The observation of M87* by the EHT revealed a dark shadow, characterized by its circular shape, which aligns with the predictions for a Kerr BH. Deviations from circularity suggest modifications in the BH's quadrupole moment potentially indicative of new physics, such as extra dimensions.

Numerical Results and Implications

The paper leverages the high degree of circularity in the observed shadow of M87* to place constraints on the AdS$_5$ curvature radius (denoted $\ell$) in the RS model. The authors derive the modified Newtonian potential in the presence of a fifth dimension and show that the deviation in the quadrupole moment, due to this extra dimensional influence, is $\Delta Q \approx \frac{2M\ell^2}{3}$. Using the EHT's constraint that the relative deviation $\epsilon$ in the quadrupole moment must satisfy $\epsilon \lesssim 4$, they deduce the upper limit $\ell \lesssim 170\,{\rm AU}$.

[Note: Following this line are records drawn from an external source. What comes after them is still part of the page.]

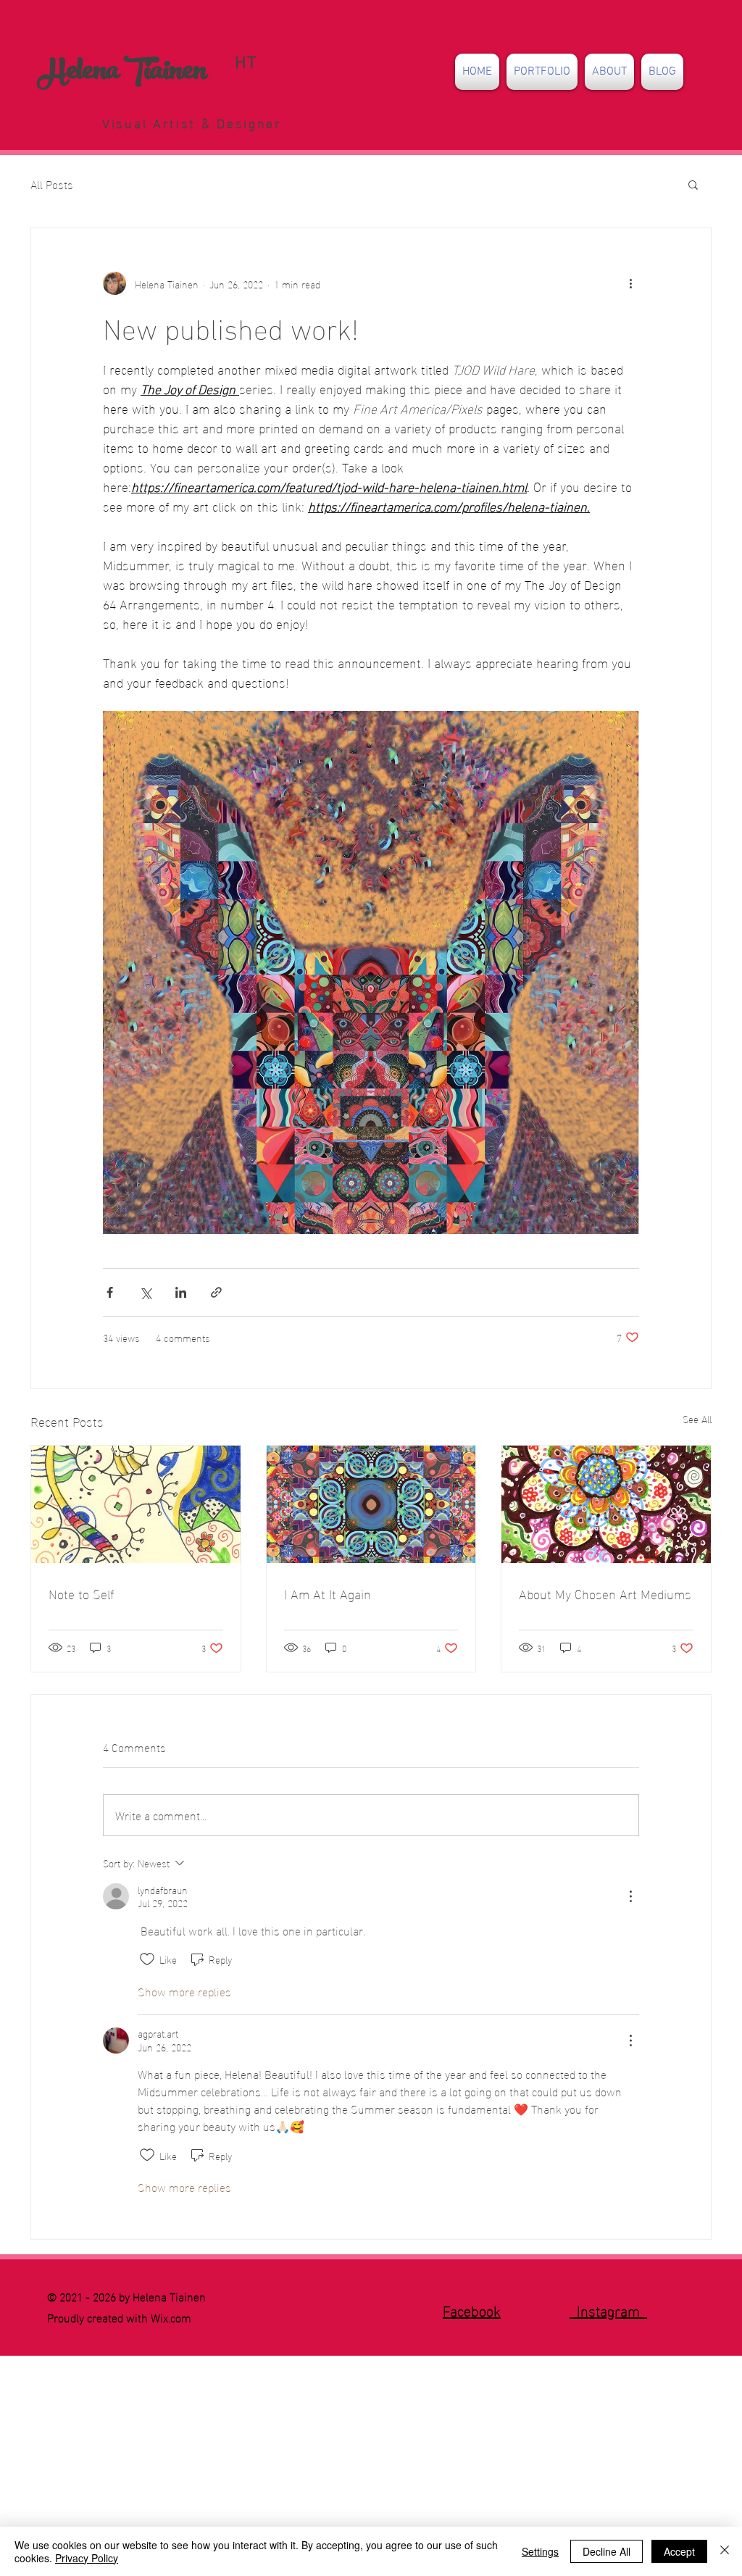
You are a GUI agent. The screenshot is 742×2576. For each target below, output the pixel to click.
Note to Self (81, 1593)
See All (697, 1419)
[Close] (724, 2551)
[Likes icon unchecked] (147, 1959)
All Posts (51, 184)
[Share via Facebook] (110, 1292)
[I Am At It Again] (371, 1504)
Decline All (606, 2551)
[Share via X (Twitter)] (145, 1292)
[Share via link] (216, 1292)
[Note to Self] (136, 1504)
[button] (542, 72)
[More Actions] (630, 1896)
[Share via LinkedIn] (181, 1292)
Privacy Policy (86, 2558)
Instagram (608, 2309)
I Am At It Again (327, 1593)
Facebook (472, 2309)
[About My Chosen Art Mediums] (606, 1504)
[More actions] (630, 283)
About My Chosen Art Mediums (605, 1593)
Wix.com (171, 2316)
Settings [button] (540, 2551)
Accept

While this constraint on $\ell$ is significantly weaker than current limits from other experimental approaches, such as precision tests of gravity at millimeter scales, it represents an independent check using astronomical observations. This result underscores the potential of using imaging techniques of black hole shadows to probe deeper into the structure of spacetime and the viability of theories predicting extra dimensions.

Future Directions

This work opens avenues for future research by providing a methodology for using astrophysical observations to test aspects of the RS model and potentially other theories involving extra dimensions. As VLBI technology improves and additional data from sources like Sgr A* become available, more stringent constraints on the properties of extra dimensions can be expected. Continued synergy between observational astrophysics and theoretical physics holds promise for advancing our understanding of gravity's behavior on large scales and exploring the fundamental nature of our universe.

In summary, the analysis of M87*'s shadow has taken a significant step in utilizing novel observational insights to investigate exotic physics proposals, such as the existence of extra dimensions—offering a promising complement to experimental pursuits in particle physics and gravitational studies. Further developments in imaging techniques will refine these constraints and enhance our exploration of potential new physics beyond the standard model of cosmology.